Percée scientifique : Des “commutateurs” protéiques ouvrent la voie à des traitements médicaux plus sûrs et plus efficaces
Osnabrück, Washington, Stanford, Oregon – Une équipe internationale de chercheurs a mis au point une technologie révolutionnaire basée sur des “commutateurs” protéiques, promettant de transformer l’immunothérapie contre le cancer et le diagnostic médical. Cette avancée, publiée aujourd’hui, permet de contrôler l’activité des protéines à la demande, ouvrant la voie à des traitements plus précis et moins toxiques.
L’innovation clé réside dans une version modifiable de la protéine IL-2, un puissant activateur du système immunitaire. Les chercheurs ont réussi à créer une version qui peut être activée et désactivée avec un “effecteur” supplémentaire,permettant un contrôle précis de la réponse immunitaire. Cette capacité pourrait résoudre un problème majeur de l’immunothérapie actuelle : les effets secondaires potentiellement graves dus à une activation immunitaire incontrôlée. En théorie, les médecins pourraient désormais administrer des doses plus élevées et plus courtes, maximisant l’efficacité du traitement tout en minimisant les risques pour le patient.
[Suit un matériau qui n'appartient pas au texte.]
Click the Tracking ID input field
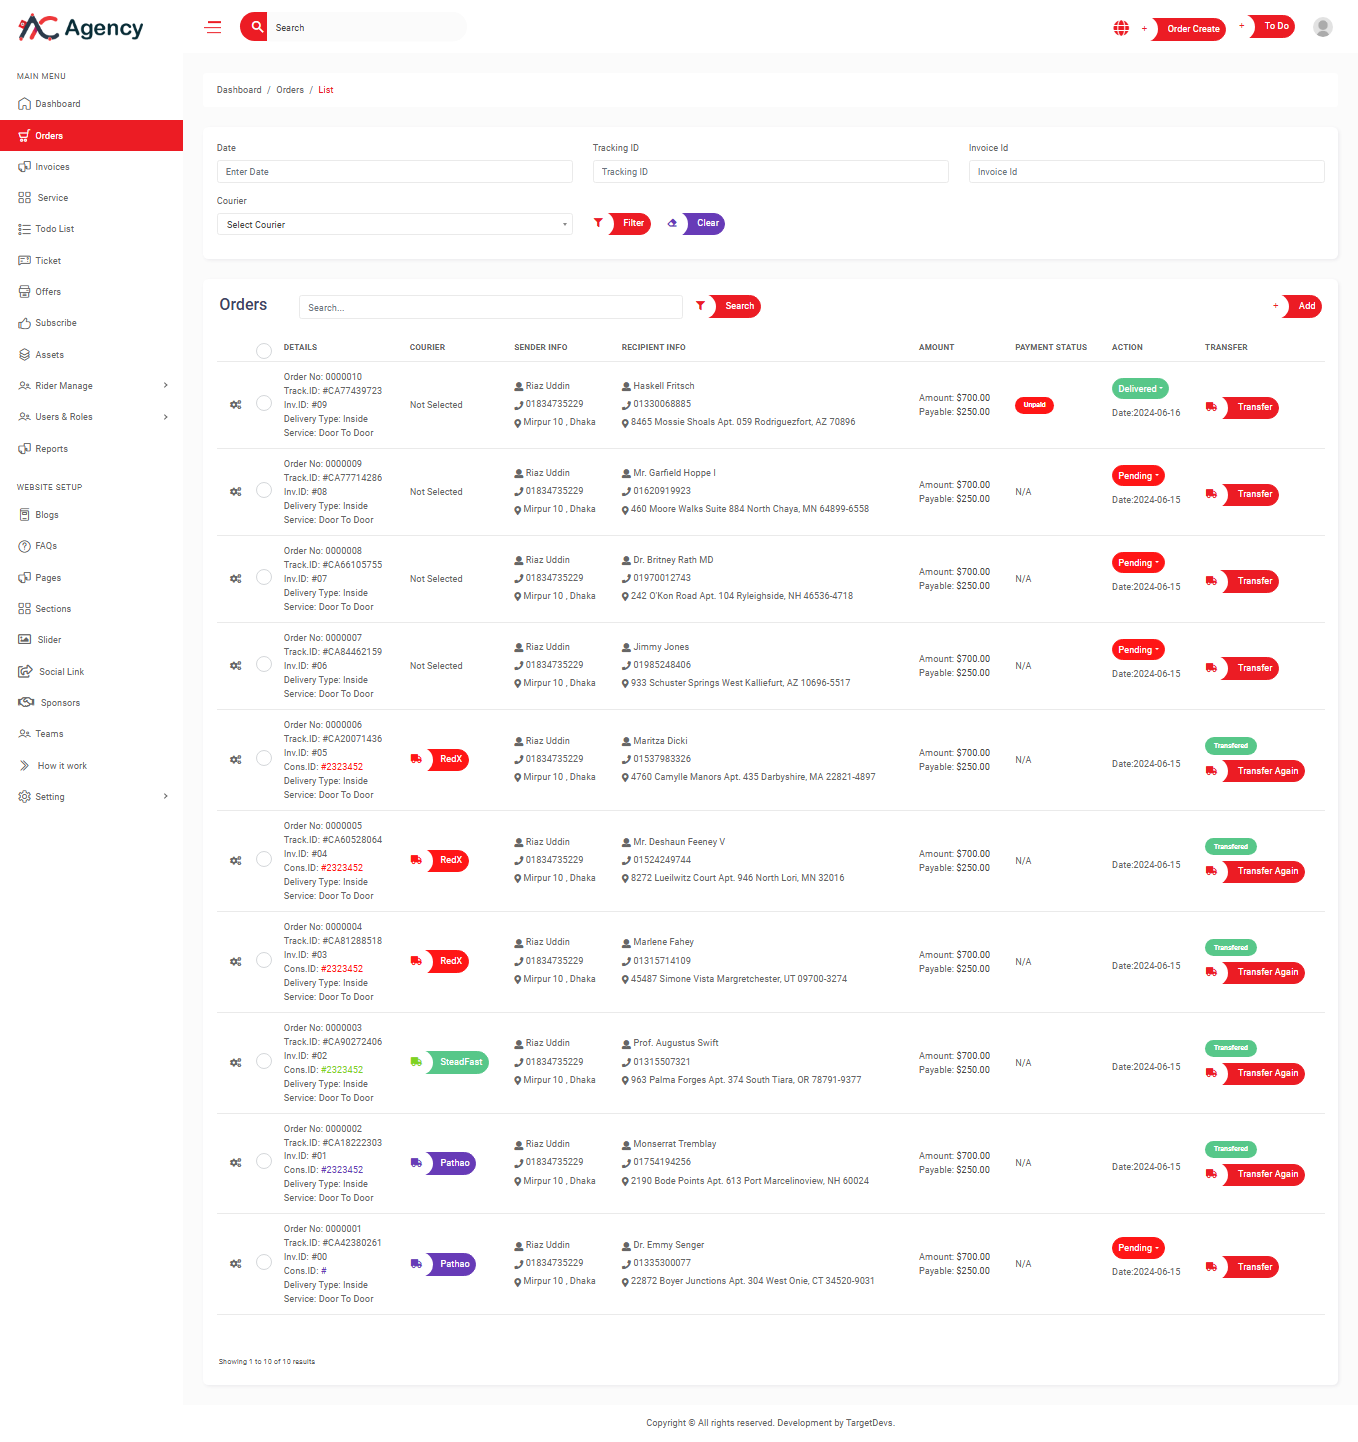This screenshot has height=1442, width=1358. tap(770, 172)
Mais les applications ne s’arrêtent pas au cancer. La même technologie a été utilisée pour développer des capteurs moléculaires ultra-rapides. Un prototype de capteur de coronavirus, basé sur un interrupteur intégré à une enzyme électroluminescente, a démontré une réactivité 70 fois supérieure aux tests existants. Cette avancée ouvre des perspectives considérables pour le diagnostic rapide de maladies infectieuses, la détection de polluants environnementaux et l’analyze de divers produits chimiques.
“Ce travail représente un changement de paradigme dans la façon dont nous concevons et utilisons les protéines en médecine,” explique Ian C. Haydon, de l’UW Medicine Institute for Protein Design, qui a contribué à l’étude. “La possibilité de contrôler l’activité des protéines avec une telle précision ouvre des possibilités thérapeutiques et diagnostiques sans précédent.”
Un effort collaboratif international
Ce projet ambitieux a été rendu possible grâce à la collaboration de plusieurs laboratoires de recherche de premier plan : le Laboratoire de Piehler à l’Université d’Osnabrück, le laboratoire de Stoll à l’École de médecine de l’Université de Washington, le laboratoire de Garcia à l’Université de stanford et le laboratoire de Zuckerman à l’Oregon Health & Science University.
Financement et perspectives d’avenir
le projet a bénéficié du soutien financier de diverses organisations, notamment l’Audacious Project, la Fondation Gates, Open Philanthropy, l’Howard Hughes Medical Institute, le Nordstrom Barrier Institute for Protein Design directors Fund, Microsoft, les National Institutes of Health et la National Science Foundation.
Les chercheurs prévoient maintenant de poursuivre leurs travaux pour optimiser ces “commutateurs” protéiques et les adapter à une gamme plus large d’applications médicales.Cette technologie pourrait bien révolutionner la médecine de précision,offrant des traitements plus personnalisés,plus efficaces et plus sûrs pour les patients du monde entier.